As a future lawyer I found many key points that were not explicit in most legal books. There are no break throughs but this is definitely a solid read and gives you something more to measure a yourself and a lawyer by.
What a fantastic book for lawyers and nonlawyers alike! This guy has forgotten more than we'll ever know about trying a case. Brilliantly written and read by the author himself. It doesn't get any better.
I'm not sure that this book would be particularly meaningful to non-lawyers. It does, however, contain some interesting insights into trial practice, particularly his discussion about cross examination techniques. Those thoughts could have been expressed in half of its 4 plus hour length. If a voice alone can be called charismatic, Spence's voice qualifies.
Spence delivers his general ideas about the practice and offers insight into how he does what he does. While at times he reduces his opponents --insurance companies, the police, judges-- to straw dogs, he delivers the work with the same verve and creativity he brings to his cases. This book is not just about trials; Spence is advocating as if it were a trial.
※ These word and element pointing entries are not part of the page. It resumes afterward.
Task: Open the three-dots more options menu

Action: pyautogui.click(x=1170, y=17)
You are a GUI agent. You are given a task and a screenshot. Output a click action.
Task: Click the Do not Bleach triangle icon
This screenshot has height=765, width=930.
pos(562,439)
It makes for a fascinating and exciting listen.
You could easily re-name the title to "How to appear legit and disguise the condescending silver-spoon-fed dandy that you really are to the simpletons that constitute your clients and the jury". The disturbing part is that in our 'surface appearance is everything' society it actually works (AKA George W Bush). People who might further their career by reading this book would be better served by abandoning their trust fund lifestyle and getting a real job. Then you might be able to TRULY empathize with the rest of humanity. There is plenty of wonderful things about America, but scratching the surface of this book exposes everything that is wrong with it.